Al centro del colloquio, la proposta concreta elaborata da Giachetti e sostenuta dall’opposizione tranne il Movimento Cinque Stelle. Non uno “svuota carceri” indiscriminato, bensì una misura temporanea, mirata e selettiva. Oggi chi dimostra buona condotta – niente aggressioni, rispetto delle regole, partecipazione ai percorsi di recupero – può già contare su uno sconto di 45 giorni ogni sei mesi di pena. Giachetti spinge per portare questo beneficio a 75 giorni, per un periodo limitato di due anni. Un’operazione calibrata, che esclude automaticamente chi ha aggredito il personale penitenziario e che punta a scaricare almeno tremila posizioni entro l’anno. La Russa, dal canto suo, crede che basterebbe fissare la soglia a 60 giorni, «così da non svuotare il carcere ma consentire alla pena di essere scontata in modo civile». E ha ripetuto in questi giorni, spiegando di aver già confrontato l’ipotesi con la presidente del Consiglio Giorgia Meloni: «A che servono sale cinema o corsi di musica se poi otto persone devono condividere quattro metri quadrati»?

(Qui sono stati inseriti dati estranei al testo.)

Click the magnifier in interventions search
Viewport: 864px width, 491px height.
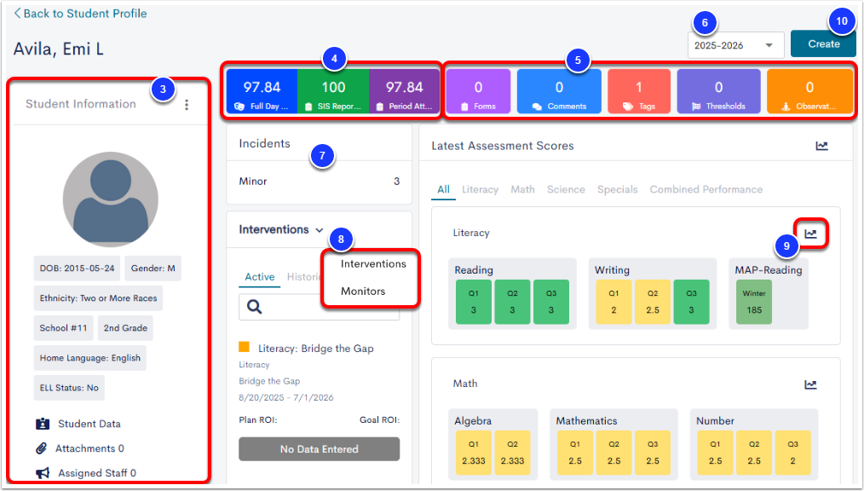coord(254,307)
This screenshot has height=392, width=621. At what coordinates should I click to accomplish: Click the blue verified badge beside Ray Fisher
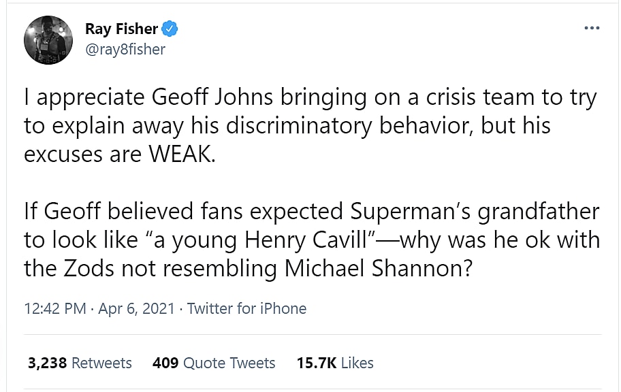point(170,29)
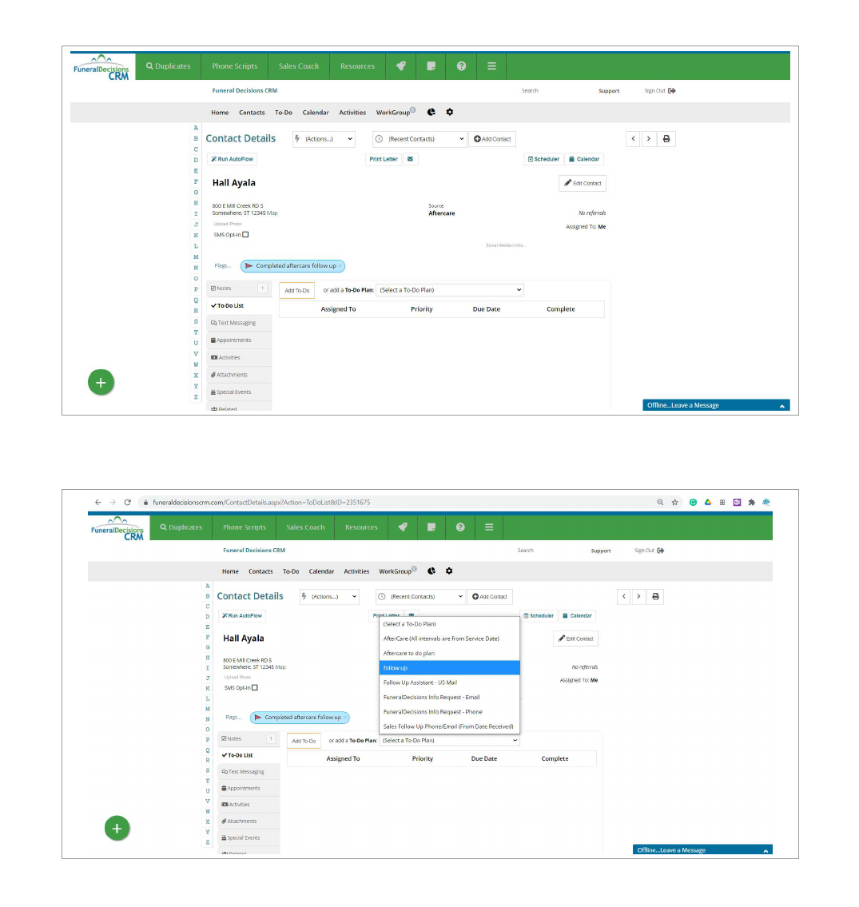Open the settings gear in the upper navigation bar
The image size is (859, 907).
click(450, 113)
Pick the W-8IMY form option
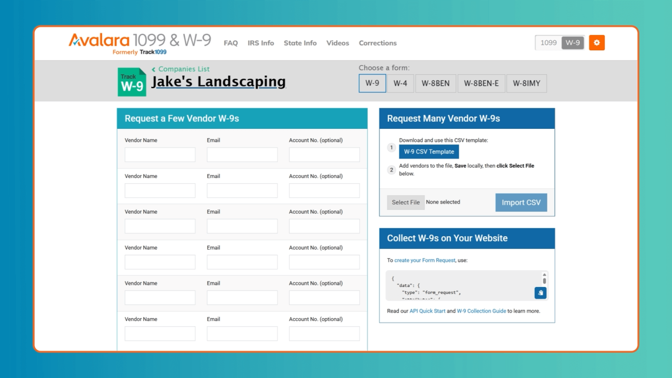The width and height of the screenshot is (672, 378). pyautogui.click(x=526, y=84)
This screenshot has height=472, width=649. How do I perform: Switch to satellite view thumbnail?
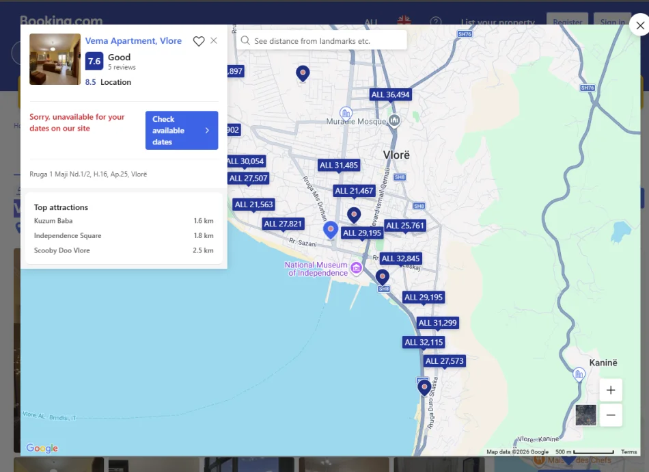click(x=585, y=415)
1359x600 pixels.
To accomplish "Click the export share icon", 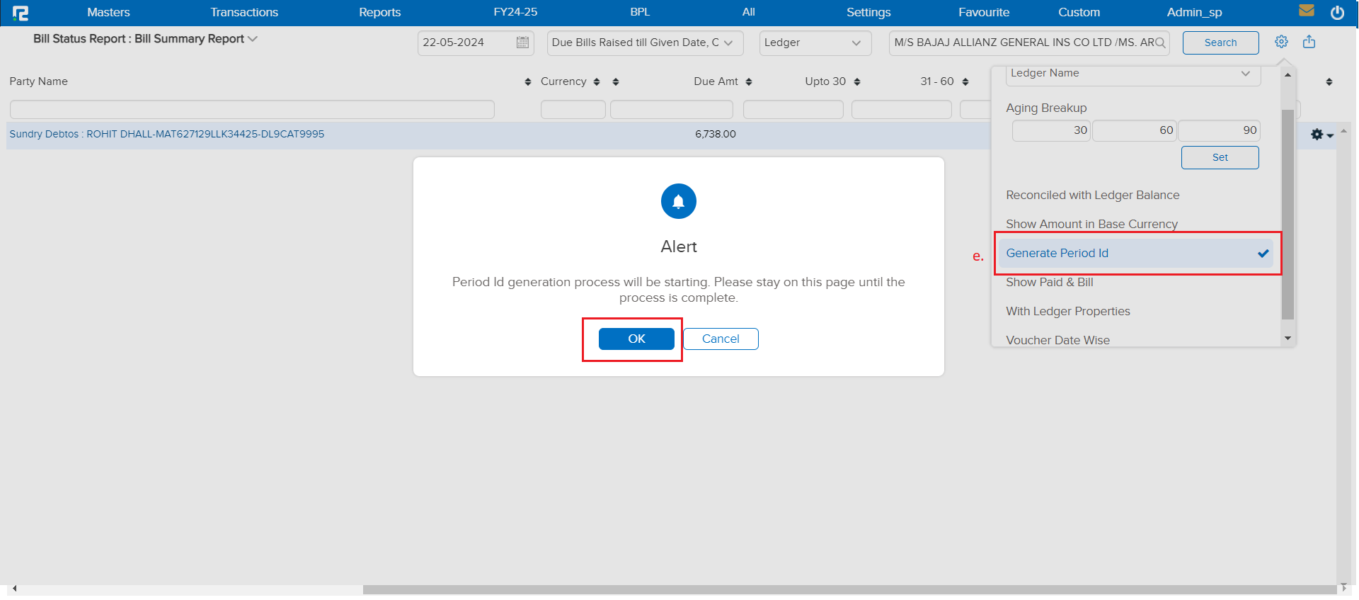I will [1309, 42].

Non è dato sapere la reazione di Palazzo Chigi, ma il fatto stesso che il tema sia sul tavolo del vertice è significativo. Ancor più significative sono le uscite di altri esponenti della maggioranza. Renato Brunetta, Presidente del Cnel ed ex ministro, pur non entrando nel merito della proposta Giachetti, insiste sulla necessità di «interventi rapidi», suggerendo di concentrarsi sui «6-7 mila detenuti con una pena residua inferiore a un anno». Evoca con forza interventi sul lavoro, l’istruzione e il reinserimento, «fondamentali per ridurre la recidiva». E il viceministro della Giustizia, Francesco Paolo Sisto (Forza Italia), in videocollegamento al convegno “La fine del sistema infinito”, pur ribadendo la linea dura dell’esecutivo: «Il governo non ha la passione per degli svuota carceri perché riteniamo che non siano provvedimenti rieducativi. Non si può lasciare il carcere perché non c’è posto», ricorda che in Parlamento «è stata bocciata una norma» sullo sconto di pena presentata da Giachetti.

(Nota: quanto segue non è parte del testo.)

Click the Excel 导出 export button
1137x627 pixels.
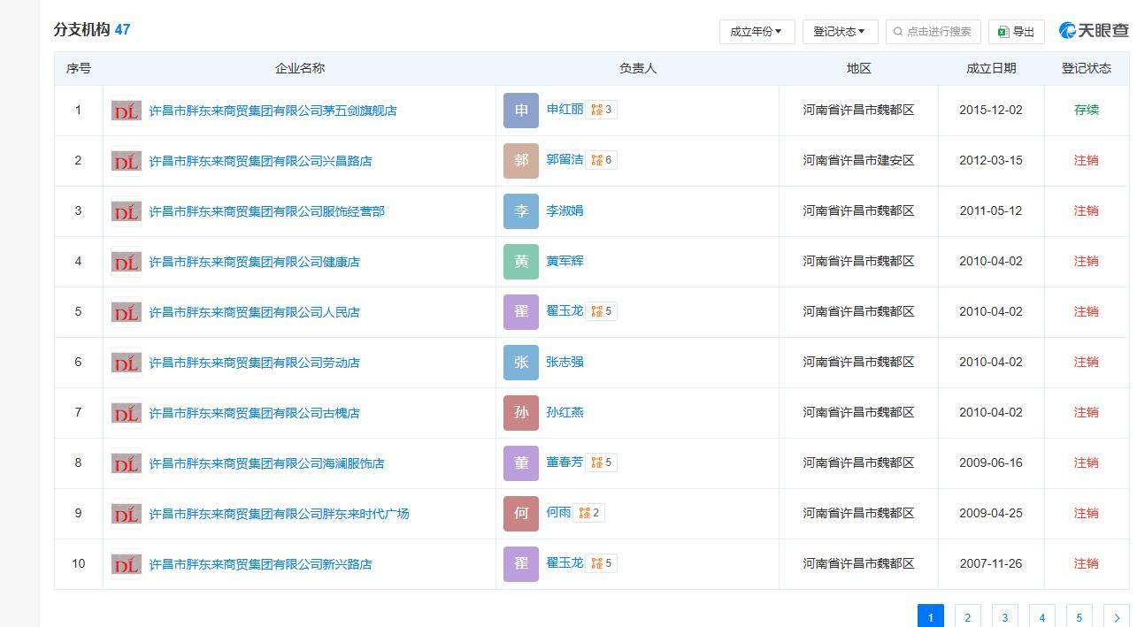pyautogui.click(x=1016, y=32)
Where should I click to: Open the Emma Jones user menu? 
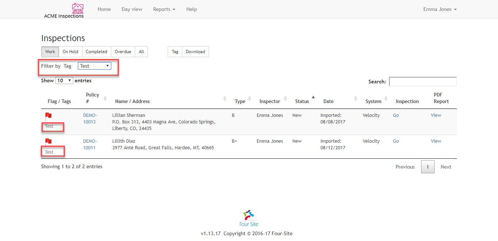(x=440, y=9)
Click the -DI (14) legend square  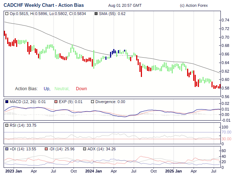(x=46, y=149)
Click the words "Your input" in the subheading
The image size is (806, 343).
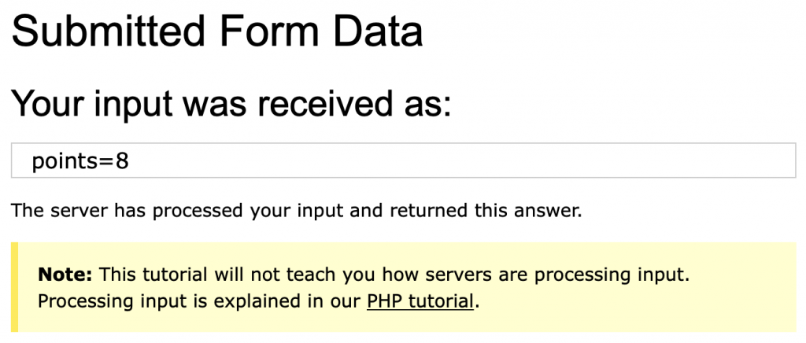[x=85, y=104]
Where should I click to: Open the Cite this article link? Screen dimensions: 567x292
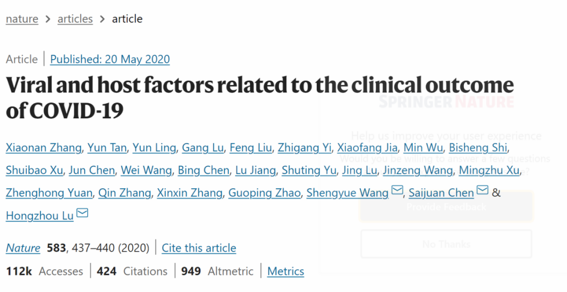pos(199,248)
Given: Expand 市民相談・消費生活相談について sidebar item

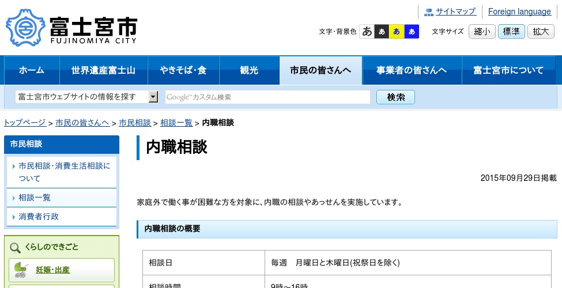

Alla fine del suo intervento Sisto va oltre e lascia intendere che l’apertura di La Russa potrebbe non essere un fuoco fatuo: «Magari si potrebbe valutare una proposta orientata verso percorsi rieducativi». E alla domanda diretta sull’apertura di La Russa alla norma Giachetti (con modifiche), la risposta è un semaforo giallo, quasi verde: «Se dovesse accadere non saremo noi di FI a storcere il naso».

L’incontro La Russa-Giachetti-Bernardini ha quindi aperto una crepa nel muro di diffidenza della maggioranza. La proposta Giachetti, con la mediazione sui giorni proposta da La Russa (60 invece di 75) e le rassicurazioni sulla selettività (nessun beneficio per gli aggressivi), diventa terreno concreto di una possibile trattativa bipartisan. Ma la strada è irta di ostacoli. La resistenza culturale nel centrodestra ad ammorbidire le misure penali è forte. Il governo Meloni dovrà decidere se assecondare l’iniziativa del suo stesso Presidente del Senato, trasformando quello “spiraglio” in un disegno di legge d’urgenza. Ogni giorno di ritardo ha un costo umano inaccettabile, segnato dal rischio concreto dell’ennesima ecatombe carceraria e situazione esplosiva che non sarà certo l’ennesima legge repressiva ad evitarla.